» Your objective
Scan the entries below for the word "comment", then copy each line that holds it.

=== Section Start ===

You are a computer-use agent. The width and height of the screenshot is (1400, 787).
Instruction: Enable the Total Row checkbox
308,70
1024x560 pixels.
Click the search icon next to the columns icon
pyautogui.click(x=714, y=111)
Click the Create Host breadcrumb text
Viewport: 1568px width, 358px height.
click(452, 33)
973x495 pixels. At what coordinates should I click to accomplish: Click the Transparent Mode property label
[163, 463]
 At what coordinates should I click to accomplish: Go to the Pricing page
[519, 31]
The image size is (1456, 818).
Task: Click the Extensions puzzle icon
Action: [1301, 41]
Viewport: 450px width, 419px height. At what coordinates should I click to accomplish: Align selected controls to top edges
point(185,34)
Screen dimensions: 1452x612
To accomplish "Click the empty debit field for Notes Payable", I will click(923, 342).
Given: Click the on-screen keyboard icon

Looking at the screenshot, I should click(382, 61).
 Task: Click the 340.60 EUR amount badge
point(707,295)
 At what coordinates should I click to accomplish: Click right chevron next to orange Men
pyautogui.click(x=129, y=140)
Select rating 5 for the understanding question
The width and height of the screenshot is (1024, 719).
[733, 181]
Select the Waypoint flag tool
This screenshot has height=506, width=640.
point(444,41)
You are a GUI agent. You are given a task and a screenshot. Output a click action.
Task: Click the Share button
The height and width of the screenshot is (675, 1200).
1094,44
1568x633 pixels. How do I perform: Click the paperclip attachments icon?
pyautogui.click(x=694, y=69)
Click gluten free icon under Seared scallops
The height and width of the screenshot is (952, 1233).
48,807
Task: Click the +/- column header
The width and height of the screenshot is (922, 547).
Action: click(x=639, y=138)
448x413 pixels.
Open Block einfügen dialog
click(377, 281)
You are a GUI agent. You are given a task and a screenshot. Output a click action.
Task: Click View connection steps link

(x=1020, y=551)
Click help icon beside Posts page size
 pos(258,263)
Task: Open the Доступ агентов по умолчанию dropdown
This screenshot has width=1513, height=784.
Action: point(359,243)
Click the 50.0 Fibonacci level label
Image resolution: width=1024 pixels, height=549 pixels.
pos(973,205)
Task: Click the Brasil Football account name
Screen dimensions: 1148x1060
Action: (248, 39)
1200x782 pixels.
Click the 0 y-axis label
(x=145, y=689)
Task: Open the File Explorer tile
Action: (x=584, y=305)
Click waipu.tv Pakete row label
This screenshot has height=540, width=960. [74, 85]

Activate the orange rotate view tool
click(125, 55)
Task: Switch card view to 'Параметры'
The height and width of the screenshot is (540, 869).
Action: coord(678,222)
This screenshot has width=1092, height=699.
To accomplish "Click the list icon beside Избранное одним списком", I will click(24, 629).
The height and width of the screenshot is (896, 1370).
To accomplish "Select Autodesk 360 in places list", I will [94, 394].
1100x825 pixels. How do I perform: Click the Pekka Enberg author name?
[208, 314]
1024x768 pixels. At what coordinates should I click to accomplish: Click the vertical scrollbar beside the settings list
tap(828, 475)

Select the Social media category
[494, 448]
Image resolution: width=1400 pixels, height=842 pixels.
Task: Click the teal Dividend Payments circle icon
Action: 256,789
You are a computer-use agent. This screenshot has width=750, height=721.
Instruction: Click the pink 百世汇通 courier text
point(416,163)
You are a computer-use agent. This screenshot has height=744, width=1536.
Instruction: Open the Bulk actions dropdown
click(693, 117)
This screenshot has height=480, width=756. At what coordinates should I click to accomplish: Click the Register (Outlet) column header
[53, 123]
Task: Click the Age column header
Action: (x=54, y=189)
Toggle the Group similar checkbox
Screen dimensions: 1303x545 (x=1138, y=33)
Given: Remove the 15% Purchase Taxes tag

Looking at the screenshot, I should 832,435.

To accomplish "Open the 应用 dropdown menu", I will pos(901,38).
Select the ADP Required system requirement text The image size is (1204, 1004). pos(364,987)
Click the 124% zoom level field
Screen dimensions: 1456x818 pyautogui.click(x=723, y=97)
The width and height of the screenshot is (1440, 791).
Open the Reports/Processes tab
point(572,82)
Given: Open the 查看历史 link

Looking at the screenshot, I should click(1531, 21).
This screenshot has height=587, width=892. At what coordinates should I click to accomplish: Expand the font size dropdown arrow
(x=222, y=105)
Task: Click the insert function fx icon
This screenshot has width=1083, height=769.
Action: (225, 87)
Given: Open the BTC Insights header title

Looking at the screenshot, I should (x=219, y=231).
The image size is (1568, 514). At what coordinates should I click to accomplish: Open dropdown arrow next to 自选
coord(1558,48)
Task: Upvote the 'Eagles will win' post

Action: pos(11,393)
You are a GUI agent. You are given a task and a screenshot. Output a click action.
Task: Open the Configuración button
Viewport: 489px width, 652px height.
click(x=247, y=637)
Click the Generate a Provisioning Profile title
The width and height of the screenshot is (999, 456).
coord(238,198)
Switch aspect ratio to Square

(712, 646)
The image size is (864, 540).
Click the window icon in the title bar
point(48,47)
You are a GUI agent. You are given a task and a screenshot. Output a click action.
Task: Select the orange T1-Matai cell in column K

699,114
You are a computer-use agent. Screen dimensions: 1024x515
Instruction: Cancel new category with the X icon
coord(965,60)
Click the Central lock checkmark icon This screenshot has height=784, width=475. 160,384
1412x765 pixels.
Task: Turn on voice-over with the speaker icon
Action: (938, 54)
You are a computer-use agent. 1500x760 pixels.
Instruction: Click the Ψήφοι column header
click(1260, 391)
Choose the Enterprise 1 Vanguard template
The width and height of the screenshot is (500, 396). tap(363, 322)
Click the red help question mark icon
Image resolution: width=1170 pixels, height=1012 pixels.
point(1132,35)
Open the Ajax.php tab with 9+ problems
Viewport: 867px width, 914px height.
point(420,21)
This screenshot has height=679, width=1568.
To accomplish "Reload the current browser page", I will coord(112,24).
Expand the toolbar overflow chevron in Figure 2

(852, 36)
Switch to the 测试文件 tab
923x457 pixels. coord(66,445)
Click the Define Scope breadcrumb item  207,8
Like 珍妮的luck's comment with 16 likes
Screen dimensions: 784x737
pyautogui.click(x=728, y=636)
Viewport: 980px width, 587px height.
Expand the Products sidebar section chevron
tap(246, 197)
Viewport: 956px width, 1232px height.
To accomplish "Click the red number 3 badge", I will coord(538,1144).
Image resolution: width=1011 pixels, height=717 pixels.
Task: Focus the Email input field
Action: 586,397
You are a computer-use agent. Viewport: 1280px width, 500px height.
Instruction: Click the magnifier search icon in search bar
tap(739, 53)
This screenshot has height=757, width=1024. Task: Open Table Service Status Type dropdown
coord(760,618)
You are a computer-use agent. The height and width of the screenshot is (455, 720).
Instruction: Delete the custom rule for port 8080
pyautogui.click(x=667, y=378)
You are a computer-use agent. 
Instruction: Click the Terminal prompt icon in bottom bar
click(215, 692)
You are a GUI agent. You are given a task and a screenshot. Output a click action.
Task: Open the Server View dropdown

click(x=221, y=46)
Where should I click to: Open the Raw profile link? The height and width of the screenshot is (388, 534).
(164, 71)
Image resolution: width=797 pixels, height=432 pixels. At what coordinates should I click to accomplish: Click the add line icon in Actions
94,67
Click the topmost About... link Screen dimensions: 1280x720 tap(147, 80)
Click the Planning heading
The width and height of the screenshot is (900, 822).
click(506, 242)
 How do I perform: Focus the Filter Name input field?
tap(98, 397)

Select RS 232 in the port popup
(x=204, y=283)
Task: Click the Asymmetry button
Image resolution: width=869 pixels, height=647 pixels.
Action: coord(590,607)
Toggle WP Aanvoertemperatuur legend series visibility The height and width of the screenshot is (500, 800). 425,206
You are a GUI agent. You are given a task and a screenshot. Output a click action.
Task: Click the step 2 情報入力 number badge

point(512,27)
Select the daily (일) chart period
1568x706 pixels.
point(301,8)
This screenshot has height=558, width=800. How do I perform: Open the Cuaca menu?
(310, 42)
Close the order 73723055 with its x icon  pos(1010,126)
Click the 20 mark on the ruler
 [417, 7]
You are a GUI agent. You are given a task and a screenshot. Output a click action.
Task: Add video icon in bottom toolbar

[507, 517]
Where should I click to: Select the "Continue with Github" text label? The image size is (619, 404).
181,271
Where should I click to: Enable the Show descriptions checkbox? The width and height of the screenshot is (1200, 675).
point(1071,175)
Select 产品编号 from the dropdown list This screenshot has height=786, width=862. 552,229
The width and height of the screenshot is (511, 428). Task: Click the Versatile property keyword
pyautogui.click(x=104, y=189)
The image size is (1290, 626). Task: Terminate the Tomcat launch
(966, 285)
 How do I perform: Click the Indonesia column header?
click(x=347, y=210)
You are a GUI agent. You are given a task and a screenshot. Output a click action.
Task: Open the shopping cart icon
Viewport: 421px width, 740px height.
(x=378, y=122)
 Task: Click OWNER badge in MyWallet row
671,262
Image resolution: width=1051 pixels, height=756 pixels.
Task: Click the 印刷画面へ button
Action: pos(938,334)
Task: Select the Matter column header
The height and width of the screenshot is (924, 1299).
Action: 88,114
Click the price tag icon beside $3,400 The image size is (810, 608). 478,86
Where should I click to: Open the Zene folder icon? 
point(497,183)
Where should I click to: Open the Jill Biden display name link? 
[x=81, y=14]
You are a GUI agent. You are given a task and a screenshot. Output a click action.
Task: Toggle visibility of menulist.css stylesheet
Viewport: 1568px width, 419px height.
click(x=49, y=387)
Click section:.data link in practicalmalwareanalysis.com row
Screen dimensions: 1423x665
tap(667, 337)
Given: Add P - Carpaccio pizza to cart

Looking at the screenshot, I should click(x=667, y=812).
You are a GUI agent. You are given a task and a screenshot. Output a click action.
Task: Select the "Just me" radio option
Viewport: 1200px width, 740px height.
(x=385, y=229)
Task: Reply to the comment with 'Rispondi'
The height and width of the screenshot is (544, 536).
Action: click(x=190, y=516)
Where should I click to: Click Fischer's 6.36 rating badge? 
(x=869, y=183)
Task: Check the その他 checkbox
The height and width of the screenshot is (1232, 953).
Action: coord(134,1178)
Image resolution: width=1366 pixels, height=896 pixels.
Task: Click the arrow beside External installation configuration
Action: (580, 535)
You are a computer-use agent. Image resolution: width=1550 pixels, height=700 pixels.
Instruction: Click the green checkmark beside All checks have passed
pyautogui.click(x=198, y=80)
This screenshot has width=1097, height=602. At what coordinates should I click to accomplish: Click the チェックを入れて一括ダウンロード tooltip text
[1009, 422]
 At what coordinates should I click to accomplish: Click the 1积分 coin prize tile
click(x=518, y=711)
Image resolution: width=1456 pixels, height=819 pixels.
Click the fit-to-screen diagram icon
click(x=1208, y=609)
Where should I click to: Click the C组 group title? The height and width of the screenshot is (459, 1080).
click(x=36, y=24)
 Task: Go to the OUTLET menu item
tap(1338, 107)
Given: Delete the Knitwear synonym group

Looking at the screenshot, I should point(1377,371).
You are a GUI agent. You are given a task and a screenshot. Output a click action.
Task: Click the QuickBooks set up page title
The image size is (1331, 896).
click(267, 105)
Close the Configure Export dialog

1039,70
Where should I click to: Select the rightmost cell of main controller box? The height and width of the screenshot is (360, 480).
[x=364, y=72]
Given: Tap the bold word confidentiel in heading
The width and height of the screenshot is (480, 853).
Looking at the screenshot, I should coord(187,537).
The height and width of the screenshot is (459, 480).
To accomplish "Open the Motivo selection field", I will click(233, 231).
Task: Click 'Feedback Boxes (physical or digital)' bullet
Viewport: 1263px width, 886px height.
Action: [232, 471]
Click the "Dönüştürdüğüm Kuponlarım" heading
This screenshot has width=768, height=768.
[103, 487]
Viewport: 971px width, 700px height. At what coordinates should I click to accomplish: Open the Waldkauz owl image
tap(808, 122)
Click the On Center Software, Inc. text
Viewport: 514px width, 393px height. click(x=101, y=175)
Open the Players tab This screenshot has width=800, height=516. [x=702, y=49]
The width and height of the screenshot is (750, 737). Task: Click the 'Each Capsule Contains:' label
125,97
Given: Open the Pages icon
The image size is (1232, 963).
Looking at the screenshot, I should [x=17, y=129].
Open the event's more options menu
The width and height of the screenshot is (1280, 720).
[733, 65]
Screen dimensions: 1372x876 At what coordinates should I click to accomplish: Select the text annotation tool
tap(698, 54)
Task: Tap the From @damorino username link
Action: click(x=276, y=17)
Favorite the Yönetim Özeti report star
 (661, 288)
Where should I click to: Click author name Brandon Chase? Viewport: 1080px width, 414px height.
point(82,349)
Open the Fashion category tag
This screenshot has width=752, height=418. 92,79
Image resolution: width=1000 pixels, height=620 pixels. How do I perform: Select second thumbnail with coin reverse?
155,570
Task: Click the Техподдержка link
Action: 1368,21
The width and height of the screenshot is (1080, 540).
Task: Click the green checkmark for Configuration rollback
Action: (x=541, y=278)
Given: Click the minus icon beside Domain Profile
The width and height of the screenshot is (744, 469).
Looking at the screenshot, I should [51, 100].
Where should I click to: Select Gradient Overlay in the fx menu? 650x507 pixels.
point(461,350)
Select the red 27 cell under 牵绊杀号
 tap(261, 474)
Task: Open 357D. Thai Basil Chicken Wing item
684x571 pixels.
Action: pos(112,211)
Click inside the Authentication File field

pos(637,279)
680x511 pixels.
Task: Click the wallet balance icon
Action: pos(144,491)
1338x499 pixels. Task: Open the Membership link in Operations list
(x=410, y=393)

=== Section End ===

» Written solution
Like 珍妮的luck's comment with 16 likes
Task: Reply to the comment with 'Rispondi'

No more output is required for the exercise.